Personal information
- Full name: Artem Olehovych Radchenko
- Date of birth: 2 January 1995 (age 31)
- Place of birth: Kharkiv, Ukraine
- Height: 1.75 m (5 ft 9 in)
- Position: Midfielder

Youth career
- 2008–2011: Metalist Kharkiv

Senior career*
- Years: Team / Apps / (Gls)
- 2011–2014: Metalist Kharkiv / 11 / (0)
- 2015: Hoverla Uzhhorod / 0 / (0)
- 2015–2016: Hajduk Split / 4 / (0)
- 2015: Hajduk Split II / 6 / (0)
- 2018: Dnepr Mogilev / 7 / (0)
- 2018–2019: Mykolaiv / 25 / (3)
- 2018: → Mykolaiv-2 / 1 / (0)
- 2020: Jelgava / 9 / (0)
- 2021–2022: Peremoha Dnipro / 30 / (7)
- 2022: Jonava / 13 / (0)
- 2023: Dainava / 36 / (3)
- 2024: Hibernians / 13 / (0)
- 2024–2025: TransINVEST / 42 / (5)

International career^{‡}
- 2010–2012: Ukraine U16 / 14 / (4)
- 2010–2012: Ukraine U17 / 16 / (3)
- 2012–2013: Ukraine U18 / 9 / (3)
- 2013–2014: Ukraine U19 / 16 / (4)
- 2015: Ukraine U20 / 1 / (0)
- 2016: Ukraine U21 / 5 / (2)
- 2019: Ukraine (students)

= Artem Radchenko =

Ukrainian footballer

Artem Olehovych Radchenko (Артем Олегович Радченко; born 2 January 1995) is a Ukrainian professional footballer who plays for Lithuanian club TransINVEST.

==Career==
Radchenko is the product of the Metalist Kharkiv Youth School System. He made his debut for FC Metalist in the match against FC Illichivets Mariupol on 14 April 2012 in Ukrainian Premier League.

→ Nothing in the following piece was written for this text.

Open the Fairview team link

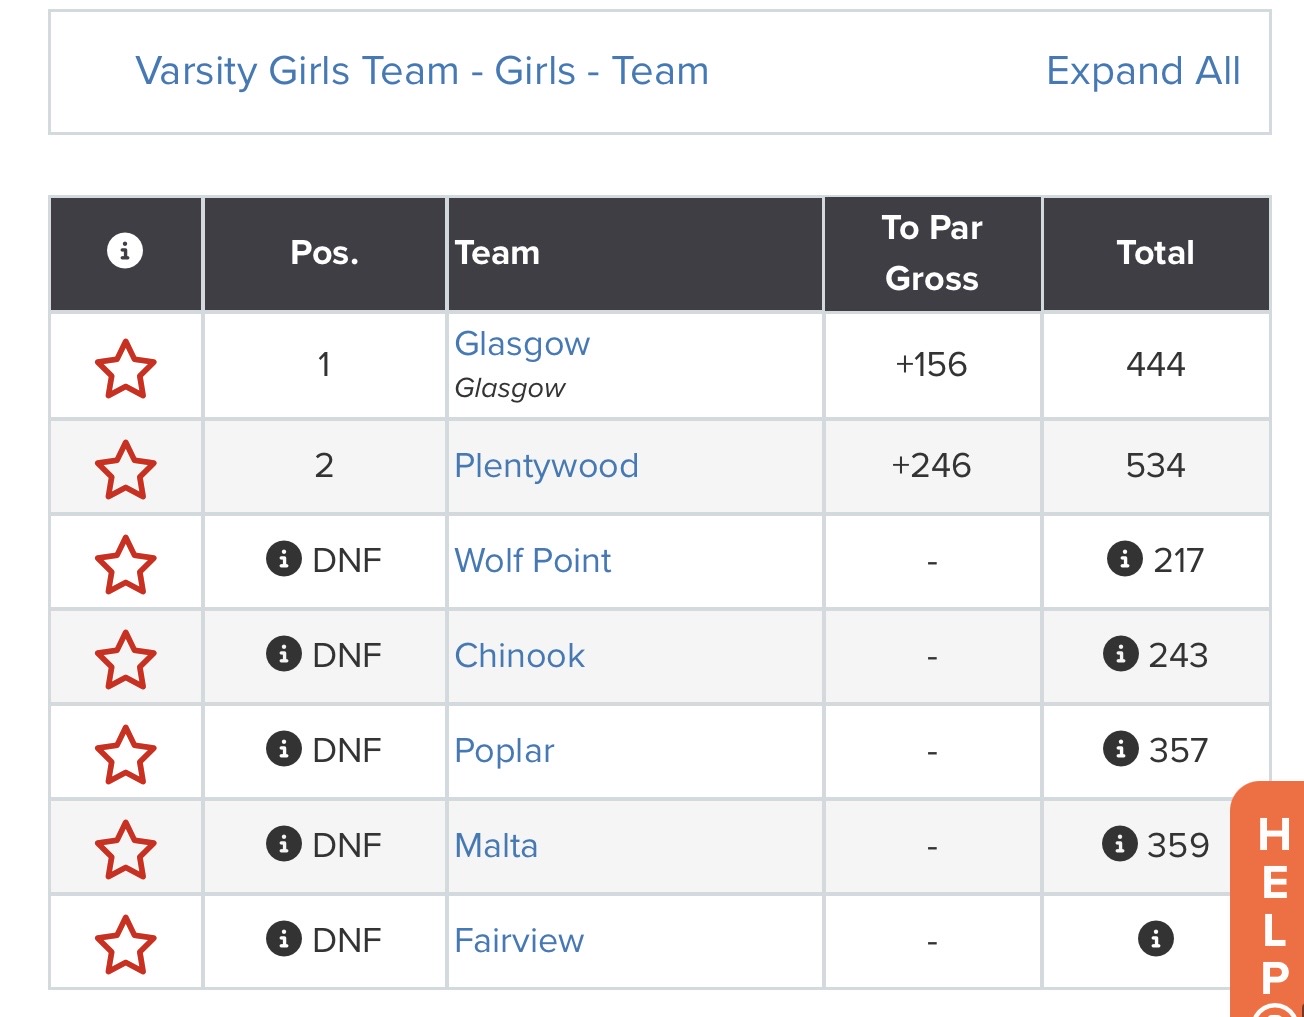coord(519,941)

He moved to FC Hoverla Uzhhorod in early 2015. Hoverla Uzhhorod manager Vyacheslav Hroznyi declared on Ukrainian Channel 1 TV, that Artem had already signed a contract with Fenerbahçe and Uzhhorod already know that before the 6 months transfer. Radchenko denied that information.

In summer 2015, Radchenko joined team HNK Hajduk of Split, Croatia. At 6.30am on 7 August 2016, Radchenko was involved in a car accident, receiving only minor injuries and was released from hospital hours later. It was later discovered that Radchenko was over the legal blood alcohol limit and Hajduk announced that it would respond to the incident in the strongest possible manner. On 11 August 2016, it was announced that Artem Radchenko was released from Hajduk Split with immediate effect. Radchenko made just six appearances for 158 minutes in a Hajduk kit over 14 months at the club.

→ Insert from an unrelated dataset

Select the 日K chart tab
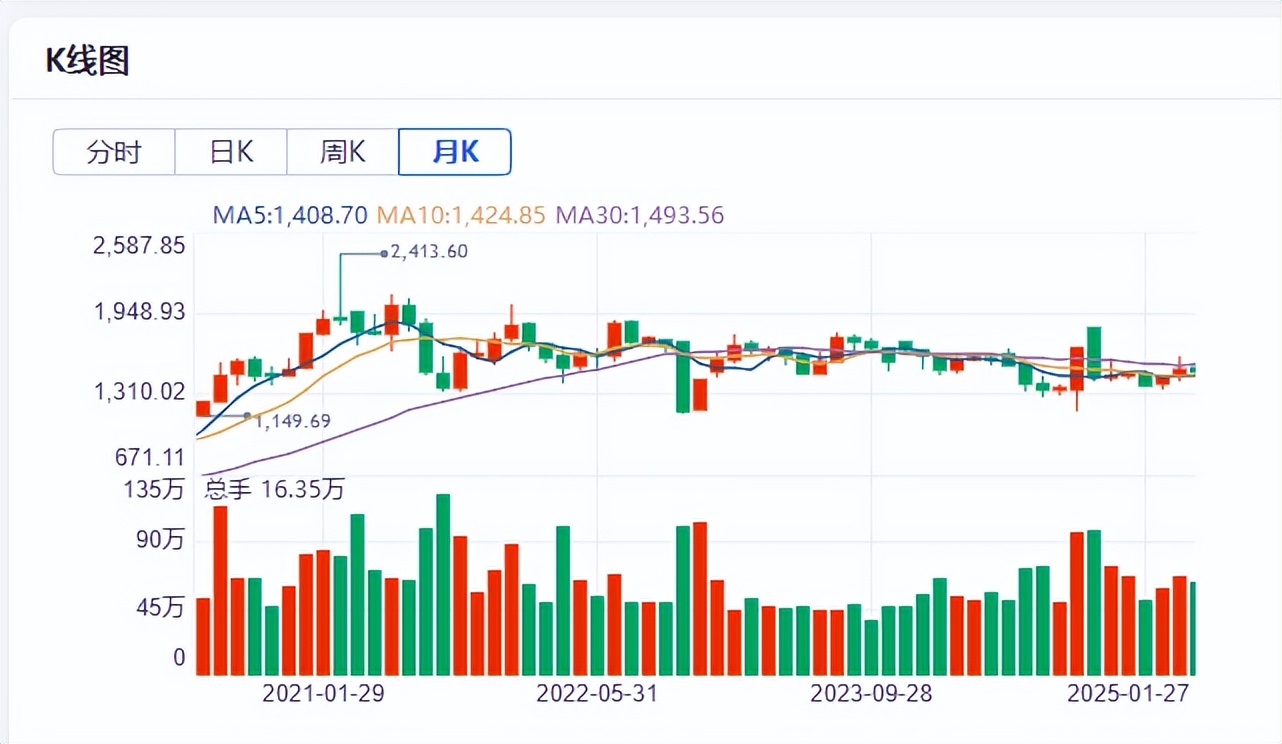 click(231, 152)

Radchenko signed for Belarusian Premier League side FC Dnepr Mogilev, making his debut in a 1–0 win over Gomel in April 2018, his first competitive match since 17 April 2016.

In January 2023 he moved to Dainava.

=== FK Transinvest ===
In summer 2024 he returned to Lithuania and made an agreement with "Transinvest". On 5 July he made his debut at A Lyga match against FA Šiauliai.